Michael Ellerman <mpe at ellerman.id.au> writes:

> Nathan Lynch <nathanl at linux.ibm.com> writes:
>> Michael Ellerman <mpe at ellerman.id.au> writes:
>>> Nathan Lynch <nathanl at linux.ibm.com> writes:
>>>> Laurent Dufour <ldufour at linux.ibm.com> writes:
>>>>> Le 28/07/2020 à 19:37, Nathan Lynch a écrit :
>>>>>> The drmem lmb list can have hundreds of thousands of entries, and
>>>>>> unfortunately lookups take the form of linear searches. As long as
>>>>>> this is the case, traversals have the potential to monopolize the CPU
>>>>>> and provoke lockup reports, workqueue stalls, and the like unless
>>>>>> they explicitly yield.
>>>>>> 
>>>>>> Rather than placing cond_resched() calls within various
>>>>>> for_each_drmem_lmb() loop blocks in the code, put it in the iteration
>>>>>> expression of the loop macro itself so users can't omit it.
>>>>>
>>>>> Is that not too much to call cond_resched() on every LMB?
>>>>>
>>>>> Could that be less frequent, every 10, or 100, I don't really know ?
>>>>
>>>> Everything done within for_each_drmem_lmb is relatively heavyweight
>>>> already.

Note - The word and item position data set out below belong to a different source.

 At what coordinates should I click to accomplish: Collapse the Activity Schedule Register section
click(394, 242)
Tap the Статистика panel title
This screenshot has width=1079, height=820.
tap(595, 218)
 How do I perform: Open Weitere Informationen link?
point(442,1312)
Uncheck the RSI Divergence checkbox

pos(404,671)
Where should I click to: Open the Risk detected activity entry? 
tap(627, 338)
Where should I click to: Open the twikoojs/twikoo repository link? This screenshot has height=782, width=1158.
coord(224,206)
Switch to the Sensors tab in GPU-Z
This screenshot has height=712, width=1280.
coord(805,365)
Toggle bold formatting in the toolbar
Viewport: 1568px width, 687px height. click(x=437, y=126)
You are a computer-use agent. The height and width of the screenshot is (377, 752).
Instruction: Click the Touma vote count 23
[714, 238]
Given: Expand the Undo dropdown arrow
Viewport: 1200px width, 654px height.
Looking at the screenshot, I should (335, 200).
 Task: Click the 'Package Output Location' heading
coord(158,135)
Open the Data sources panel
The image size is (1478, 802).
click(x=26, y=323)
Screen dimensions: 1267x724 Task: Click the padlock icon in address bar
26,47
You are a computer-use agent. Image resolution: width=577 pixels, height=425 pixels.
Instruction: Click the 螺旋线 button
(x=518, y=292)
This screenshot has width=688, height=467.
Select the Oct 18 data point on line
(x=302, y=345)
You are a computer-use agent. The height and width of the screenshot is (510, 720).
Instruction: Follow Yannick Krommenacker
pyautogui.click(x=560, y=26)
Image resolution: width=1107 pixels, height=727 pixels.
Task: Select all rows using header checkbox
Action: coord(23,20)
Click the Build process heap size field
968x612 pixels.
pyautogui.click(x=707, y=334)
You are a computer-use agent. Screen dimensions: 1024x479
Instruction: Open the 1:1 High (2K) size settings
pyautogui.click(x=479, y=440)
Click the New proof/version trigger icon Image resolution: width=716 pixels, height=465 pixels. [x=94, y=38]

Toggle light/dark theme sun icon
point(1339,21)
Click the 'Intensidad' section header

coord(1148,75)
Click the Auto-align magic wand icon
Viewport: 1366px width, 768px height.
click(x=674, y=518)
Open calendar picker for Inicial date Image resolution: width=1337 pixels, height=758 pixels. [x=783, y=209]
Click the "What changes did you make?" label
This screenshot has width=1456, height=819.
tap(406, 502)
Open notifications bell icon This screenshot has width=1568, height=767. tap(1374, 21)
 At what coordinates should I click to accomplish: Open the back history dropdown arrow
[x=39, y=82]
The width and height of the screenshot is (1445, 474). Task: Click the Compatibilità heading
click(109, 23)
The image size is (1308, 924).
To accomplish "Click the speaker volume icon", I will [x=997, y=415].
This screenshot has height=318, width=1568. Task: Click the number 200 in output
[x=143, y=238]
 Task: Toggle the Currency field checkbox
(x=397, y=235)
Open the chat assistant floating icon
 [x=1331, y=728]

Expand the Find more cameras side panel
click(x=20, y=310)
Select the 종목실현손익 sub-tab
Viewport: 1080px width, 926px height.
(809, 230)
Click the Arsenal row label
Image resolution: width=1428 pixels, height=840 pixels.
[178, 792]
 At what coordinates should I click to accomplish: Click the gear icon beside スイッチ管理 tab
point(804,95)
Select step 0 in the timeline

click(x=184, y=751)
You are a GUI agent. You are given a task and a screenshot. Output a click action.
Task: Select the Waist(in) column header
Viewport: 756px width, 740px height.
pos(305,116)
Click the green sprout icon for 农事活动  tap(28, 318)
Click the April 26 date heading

E.g. calling dlpar_remove_lmb()/dlpar_add_lmb() can take dozens
>>>> of milliseconds. I don't think cond_resched() is an expensive check in
>>>> this context.
>>>
>>> Hmm, mostly.
>>>
>>> But there are quite a few cases like drmem_update_dt_v1():
>>>
>>> 	for_each_drmem_lmb(lmb) {
>>> 		dr_cell->base_addr = cpu_to_be64(lmb->base_addr);
>>> 		dr_cell->drc_index = cpu_to_be32(lmb->drc_index);
>>> 		dr_cell->aa_index = cpu_to_be32(lmb->aa_index);
>>> 		dr_cell->flags = cpu_to_be32(drmem_lmb_flags(lmb));
>>>
>>> 		dr_cell++;
>>> 	}
>>>
>>> Which will compile to a pretty tight loop at the moment.
>>>
>>> Or drmem_update_dt_v2() which has two loops over all lmbs.
>>>
>>> And although the actual TIF check is cheap the function call to do it is
>>> not free.
>>>
>>> So I worry this is going to make some of those long loops take even
>>> longer.
>>
>> That's fair, and I was wrong - some of the loop bodies are relatively
>> simple, not doing allocations or taking locks, etc.
>>
>> One way to deal is to keep for_each_drmem_lmb() as-is and add a new
>> iterator that can reschedule, e.g. for_each_drmem_lmb_slow().
>
> If we did that, how many call-sites would need converting?
> Is it ~2 or ~20 or ~200?

At a glance I would convert 15-20 out of the 24 users in the tree I'm
looking at. Let me know if I should do a v2 with that approach.